WORK TO COMPLETE:
Lines holding the word "height" are the ones to copy from the data below.

DATA below:

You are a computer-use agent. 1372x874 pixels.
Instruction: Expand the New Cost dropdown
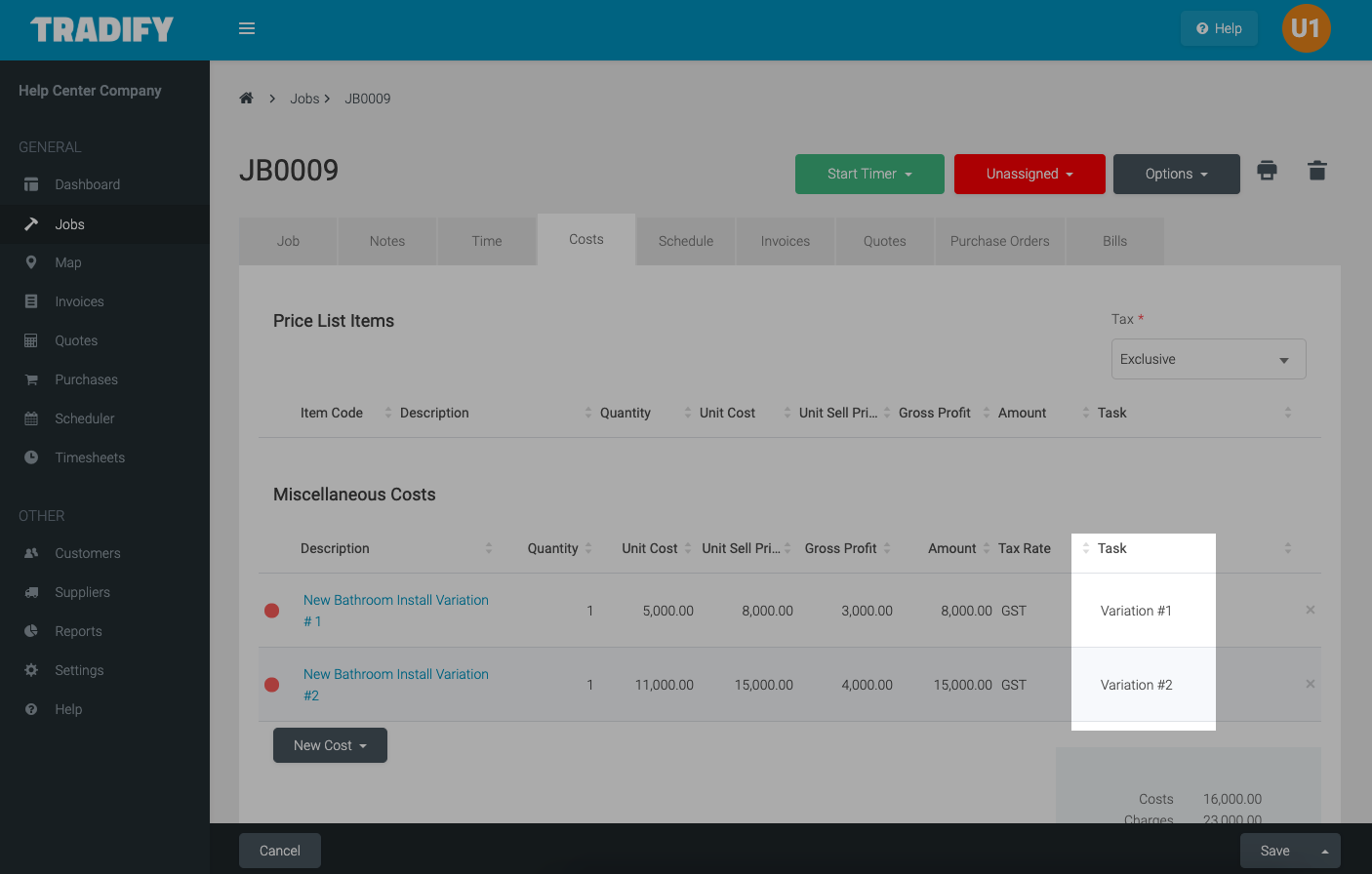330,745
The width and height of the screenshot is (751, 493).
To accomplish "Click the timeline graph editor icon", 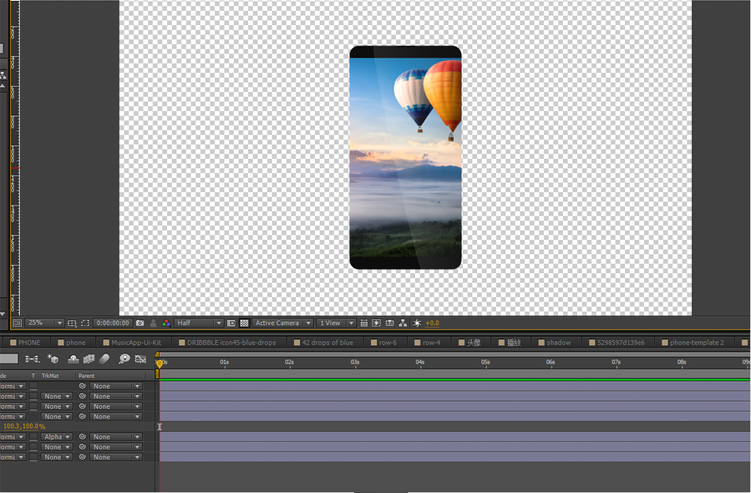I will point(141,358).
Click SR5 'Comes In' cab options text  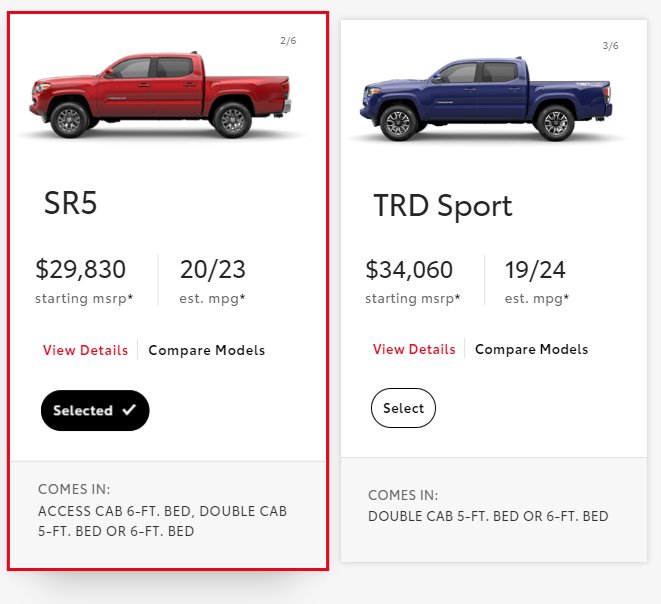point(162,521)
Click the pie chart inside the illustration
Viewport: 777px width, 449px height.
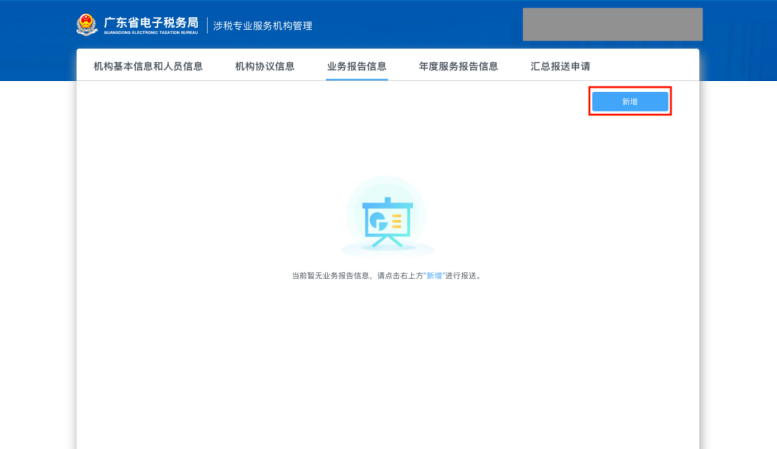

End of DATA.

ANSWER SECTION:
The width and height of the screenshot is (751, 493).
Viewport: 777px width, 449px height.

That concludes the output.